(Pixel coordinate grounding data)
★ ★ ★ ★ ★

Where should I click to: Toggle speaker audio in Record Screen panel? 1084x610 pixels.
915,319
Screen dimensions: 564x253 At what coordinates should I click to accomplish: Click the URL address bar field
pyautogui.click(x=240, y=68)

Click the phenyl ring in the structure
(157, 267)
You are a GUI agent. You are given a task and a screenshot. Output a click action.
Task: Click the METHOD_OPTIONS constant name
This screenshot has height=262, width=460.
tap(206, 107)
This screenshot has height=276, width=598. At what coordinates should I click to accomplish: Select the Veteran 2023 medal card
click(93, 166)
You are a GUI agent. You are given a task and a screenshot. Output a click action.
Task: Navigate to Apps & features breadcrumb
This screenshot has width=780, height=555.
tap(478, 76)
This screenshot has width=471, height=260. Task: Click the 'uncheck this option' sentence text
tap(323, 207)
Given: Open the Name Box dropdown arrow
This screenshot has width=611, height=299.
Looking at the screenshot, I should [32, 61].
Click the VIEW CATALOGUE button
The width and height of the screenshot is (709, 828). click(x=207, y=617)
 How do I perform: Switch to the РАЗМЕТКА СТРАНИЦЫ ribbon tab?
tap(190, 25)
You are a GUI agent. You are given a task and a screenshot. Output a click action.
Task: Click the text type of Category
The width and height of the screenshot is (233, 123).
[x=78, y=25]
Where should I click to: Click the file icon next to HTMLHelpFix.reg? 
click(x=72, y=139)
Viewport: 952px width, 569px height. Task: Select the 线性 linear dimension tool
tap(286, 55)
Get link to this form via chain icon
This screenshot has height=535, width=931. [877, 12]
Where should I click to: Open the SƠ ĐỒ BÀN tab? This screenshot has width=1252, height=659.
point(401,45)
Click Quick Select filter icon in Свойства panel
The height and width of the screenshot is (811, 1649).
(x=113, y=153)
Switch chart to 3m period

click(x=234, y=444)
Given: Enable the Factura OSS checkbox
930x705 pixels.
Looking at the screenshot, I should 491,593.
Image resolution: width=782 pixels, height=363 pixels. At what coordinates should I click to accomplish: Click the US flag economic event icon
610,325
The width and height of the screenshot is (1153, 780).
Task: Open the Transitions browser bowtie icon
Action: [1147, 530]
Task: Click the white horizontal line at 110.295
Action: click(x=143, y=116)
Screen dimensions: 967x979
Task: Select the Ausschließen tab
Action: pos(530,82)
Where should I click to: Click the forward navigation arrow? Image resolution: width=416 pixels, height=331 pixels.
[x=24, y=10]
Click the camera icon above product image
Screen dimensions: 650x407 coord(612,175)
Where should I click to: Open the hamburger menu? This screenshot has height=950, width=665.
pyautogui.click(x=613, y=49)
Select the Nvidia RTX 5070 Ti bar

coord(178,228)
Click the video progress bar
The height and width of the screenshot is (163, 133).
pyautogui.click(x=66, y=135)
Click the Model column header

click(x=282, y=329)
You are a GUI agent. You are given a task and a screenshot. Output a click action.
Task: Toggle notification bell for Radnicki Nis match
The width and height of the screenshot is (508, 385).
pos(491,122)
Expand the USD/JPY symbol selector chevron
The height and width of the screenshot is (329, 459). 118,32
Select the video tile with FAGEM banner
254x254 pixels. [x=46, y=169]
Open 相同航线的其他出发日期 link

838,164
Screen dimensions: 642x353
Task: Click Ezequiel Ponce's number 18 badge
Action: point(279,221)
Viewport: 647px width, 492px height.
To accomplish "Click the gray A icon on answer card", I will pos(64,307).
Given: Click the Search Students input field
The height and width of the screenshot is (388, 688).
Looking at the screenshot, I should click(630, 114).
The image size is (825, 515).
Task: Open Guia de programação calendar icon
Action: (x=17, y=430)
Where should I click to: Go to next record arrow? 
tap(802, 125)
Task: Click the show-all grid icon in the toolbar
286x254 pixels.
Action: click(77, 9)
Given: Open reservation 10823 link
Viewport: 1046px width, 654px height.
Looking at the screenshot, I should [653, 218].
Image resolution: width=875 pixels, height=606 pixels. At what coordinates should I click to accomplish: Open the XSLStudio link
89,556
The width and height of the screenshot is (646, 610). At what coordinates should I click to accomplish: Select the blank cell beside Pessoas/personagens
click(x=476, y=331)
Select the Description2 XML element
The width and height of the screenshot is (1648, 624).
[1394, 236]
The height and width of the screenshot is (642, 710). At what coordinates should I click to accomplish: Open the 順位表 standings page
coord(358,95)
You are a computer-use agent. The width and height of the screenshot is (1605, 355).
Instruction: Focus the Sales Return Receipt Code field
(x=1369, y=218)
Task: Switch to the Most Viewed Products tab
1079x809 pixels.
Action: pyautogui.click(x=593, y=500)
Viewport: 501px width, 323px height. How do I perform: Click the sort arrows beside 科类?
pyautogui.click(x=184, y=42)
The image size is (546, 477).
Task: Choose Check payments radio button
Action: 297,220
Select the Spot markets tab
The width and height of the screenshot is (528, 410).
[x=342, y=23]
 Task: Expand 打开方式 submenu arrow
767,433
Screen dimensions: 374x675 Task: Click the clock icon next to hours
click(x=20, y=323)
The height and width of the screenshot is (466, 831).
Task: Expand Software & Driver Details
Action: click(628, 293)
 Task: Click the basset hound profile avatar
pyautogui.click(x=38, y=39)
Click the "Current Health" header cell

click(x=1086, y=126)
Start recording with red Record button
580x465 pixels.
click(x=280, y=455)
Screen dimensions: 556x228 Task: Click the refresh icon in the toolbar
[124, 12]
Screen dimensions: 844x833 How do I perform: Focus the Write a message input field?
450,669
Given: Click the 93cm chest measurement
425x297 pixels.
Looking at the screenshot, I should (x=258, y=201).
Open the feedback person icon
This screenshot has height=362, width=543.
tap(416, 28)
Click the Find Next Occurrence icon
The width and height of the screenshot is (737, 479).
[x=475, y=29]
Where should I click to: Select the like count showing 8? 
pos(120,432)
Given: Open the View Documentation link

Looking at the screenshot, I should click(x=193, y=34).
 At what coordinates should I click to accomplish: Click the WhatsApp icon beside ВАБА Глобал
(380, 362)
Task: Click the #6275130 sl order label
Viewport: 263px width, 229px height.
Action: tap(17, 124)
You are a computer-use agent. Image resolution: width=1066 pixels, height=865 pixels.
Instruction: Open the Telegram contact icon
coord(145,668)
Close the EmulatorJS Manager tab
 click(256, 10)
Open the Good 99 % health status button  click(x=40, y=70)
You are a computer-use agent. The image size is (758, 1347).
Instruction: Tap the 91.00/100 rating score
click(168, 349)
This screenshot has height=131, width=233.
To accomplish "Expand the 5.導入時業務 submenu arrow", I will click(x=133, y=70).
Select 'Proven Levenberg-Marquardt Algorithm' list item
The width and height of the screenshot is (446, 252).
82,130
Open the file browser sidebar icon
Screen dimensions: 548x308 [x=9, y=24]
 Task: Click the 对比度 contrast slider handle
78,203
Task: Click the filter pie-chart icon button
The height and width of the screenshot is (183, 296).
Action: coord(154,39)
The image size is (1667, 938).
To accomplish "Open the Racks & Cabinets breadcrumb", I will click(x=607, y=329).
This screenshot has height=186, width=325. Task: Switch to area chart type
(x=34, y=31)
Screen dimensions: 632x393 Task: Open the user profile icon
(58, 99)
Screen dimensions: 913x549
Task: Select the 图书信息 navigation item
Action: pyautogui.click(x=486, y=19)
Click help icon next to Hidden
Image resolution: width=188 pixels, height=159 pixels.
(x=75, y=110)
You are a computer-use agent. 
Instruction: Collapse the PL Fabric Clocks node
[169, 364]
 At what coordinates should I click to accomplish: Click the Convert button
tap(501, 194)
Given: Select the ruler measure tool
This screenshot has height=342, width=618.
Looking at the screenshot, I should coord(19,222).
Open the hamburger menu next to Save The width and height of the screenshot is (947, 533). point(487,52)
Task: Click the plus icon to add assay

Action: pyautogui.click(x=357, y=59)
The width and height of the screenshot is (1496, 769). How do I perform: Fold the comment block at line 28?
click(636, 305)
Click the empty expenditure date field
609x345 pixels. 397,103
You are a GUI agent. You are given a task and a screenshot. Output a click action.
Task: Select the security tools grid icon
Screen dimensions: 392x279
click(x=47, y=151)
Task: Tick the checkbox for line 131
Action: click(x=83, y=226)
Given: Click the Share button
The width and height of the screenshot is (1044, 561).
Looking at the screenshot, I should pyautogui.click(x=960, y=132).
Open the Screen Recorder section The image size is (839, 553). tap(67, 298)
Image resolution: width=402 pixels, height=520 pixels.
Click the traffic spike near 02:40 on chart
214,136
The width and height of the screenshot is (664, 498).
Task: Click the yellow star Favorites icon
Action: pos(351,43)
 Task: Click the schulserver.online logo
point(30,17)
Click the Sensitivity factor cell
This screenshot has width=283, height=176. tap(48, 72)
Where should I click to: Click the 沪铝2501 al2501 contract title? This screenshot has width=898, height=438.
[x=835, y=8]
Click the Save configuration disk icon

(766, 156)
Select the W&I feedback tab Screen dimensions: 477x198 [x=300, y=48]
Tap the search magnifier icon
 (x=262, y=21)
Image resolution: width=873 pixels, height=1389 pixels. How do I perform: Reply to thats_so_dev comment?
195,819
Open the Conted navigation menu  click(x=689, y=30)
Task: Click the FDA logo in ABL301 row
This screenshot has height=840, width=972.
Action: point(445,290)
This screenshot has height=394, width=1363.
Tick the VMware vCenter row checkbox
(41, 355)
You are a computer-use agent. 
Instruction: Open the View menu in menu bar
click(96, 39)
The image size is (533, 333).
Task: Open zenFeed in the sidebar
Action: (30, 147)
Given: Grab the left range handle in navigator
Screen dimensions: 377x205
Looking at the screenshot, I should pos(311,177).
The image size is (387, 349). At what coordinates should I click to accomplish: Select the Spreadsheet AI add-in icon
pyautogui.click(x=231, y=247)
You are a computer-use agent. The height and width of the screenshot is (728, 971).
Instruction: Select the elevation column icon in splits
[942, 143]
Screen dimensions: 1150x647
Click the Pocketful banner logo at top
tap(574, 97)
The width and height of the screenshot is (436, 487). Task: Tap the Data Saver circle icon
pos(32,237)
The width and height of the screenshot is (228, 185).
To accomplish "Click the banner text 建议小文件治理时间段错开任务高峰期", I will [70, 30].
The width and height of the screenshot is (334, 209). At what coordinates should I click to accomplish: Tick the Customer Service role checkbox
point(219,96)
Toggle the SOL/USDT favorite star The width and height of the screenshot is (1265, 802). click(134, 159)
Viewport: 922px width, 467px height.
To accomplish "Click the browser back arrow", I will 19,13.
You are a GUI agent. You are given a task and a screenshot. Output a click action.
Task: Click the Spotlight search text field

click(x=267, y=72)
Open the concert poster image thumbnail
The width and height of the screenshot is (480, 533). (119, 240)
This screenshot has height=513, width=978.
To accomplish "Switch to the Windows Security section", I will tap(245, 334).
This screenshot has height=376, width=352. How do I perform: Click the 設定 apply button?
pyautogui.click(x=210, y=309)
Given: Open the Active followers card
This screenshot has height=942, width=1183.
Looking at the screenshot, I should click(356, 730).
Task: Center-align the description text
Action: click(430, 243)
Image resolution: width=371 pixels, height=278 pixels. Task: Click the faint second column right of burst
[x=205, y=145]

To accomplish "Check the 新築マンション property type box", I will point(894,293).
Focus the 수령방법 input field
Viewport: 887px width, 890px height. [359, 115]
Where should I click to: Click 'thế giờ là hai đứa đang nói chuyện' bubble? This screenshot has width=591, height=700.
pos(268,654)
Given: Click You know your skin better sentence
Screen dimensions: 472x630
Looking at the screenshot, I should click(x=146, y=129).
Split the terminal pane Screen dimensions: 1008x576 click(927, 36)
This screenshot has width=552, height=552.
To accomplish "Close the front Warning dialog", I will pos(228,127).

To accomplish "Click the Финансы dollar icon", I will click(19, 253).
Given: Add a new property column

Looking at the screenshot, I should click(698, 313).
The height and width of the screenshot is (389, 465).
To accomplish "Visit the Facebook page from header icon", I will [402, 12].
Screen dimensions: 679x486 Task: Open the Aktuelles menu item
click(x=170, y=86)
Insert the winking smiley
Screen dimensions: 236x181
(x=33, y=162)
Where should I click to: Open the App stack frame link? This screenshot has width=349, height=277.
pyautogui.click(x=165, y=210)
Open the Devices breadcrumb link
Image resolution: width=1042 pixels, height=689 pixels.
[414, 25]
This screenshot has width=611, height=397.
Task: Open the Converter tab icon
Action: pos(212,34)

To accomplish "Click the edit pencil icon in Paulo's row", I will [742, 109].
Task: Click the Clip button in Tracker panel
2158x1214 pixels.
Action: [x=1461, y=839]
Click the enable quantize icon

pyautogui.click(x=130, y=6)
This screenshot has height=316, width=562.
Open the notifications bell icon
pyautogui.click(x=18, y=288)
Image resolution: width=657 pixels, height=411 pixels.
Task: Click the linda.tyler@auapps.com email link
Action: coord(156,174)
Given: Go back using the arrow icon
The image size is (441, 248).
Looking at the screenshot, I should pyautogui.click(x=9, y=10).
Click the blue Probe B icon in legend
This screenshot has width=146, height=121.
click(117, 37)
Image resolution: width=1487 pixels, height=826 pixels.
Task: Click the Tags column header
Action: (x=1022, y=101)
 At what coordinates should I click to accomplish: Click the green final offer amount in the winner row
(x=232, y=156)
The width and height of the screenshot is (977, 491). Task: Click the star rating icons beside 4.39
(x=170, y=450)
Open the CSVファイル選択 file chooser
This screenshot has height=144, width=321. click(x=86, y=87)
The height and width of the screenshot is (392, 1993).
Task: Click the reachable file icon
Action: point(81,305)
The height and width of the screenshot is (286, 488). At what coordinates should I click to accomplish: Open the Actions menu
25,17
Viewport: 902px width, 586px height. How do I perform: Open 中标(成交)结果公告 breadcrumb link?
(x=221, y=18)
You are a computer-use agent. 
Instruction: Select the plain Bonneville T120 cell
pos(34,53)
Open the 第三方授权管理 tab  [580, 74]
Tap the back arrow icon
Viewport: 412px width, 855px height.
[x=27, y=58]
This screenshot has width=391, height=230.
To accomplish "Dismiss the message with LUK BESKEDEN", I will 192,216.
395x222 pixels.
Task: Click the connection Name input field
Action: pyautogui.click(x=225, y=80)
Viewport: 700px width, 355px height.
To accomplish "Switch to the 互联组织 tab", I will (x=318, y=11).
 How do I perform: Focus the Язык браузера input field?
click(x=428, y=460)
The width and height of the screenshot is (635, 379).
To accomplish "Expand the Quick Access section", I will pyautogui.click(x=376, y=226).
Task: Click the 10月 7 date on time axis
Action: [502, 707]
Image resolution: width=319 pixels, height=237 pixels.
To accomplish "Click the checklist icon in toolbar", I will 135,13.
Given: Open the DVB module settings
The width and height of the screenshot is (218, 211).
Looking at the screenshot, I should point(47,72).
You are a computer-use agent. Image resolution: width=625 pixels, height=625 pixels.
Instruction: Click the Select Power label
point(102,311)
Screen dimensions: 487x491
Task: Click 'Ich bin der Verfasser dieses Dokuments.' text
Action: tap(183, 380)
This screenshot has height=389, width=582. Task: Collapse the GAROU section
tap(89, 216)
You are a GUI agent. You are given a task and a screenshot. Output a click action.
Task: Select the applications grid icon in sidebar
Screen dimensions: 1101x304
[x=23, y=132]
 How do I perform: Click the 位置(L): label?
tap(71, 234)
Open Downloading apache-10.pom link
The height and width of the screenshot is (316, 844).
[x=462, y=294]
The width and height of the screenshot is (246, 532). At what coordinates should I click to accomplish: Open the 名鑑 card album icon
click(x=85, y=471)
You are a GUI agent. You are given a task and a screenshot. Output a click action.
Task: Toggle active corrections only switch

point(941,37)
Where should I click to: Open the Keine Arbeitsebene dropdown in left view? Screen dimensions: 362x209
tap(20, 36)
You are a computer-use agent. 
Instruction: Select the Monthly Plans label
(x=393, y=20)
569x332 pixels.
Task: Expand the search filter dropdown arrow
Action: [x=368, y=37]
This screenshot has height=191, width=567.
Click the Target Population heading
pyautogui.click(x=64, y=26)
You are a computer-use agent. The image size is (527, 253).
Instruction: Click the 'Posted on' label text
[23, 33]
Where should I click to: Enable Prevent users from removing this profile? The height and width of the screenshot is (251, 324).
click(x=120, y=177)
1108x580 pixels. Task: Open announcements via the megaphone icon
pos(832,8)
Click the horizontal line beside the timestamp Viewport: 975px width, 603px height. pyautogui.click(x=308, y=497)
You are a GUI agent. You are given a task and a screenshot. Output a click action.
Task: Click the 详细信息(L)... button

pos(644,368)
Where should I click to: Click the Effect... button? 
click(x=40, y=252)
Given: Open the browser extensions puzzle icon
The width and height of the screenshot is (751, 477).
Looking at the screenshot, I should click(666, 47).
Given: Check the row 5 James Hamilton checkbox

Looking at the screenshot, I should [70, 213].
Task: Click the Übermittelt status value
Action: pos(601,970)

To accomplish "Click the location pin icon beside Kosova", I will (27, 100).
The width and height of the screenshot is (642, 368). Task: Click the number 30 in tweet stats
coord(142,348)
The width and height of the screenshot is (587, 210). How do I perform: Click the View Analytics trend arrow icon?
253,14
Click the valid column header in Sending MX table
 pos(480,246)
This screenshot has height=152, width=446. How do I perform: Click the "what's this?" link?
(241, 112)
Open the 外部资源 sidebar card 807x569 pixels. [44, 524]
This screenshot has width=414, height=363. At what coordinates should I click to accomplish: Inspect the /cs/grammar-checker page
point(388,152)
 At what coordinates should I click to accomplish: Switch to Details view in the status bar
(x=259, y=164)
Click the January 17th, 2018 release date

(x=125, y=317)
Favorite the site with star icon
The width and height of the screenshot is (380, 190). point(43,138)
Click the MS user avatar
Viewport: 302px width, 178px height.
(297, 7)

★ ★ ★ ★ ★

• WHAT THE TASK REQUIRES: Pull out all lines in the data above that include "feedback".

• YOUR RESPONSE:
Open the feedback person icon
Select the W&I feedback tab Screen dimensions: 477x198 [x=300, y=48]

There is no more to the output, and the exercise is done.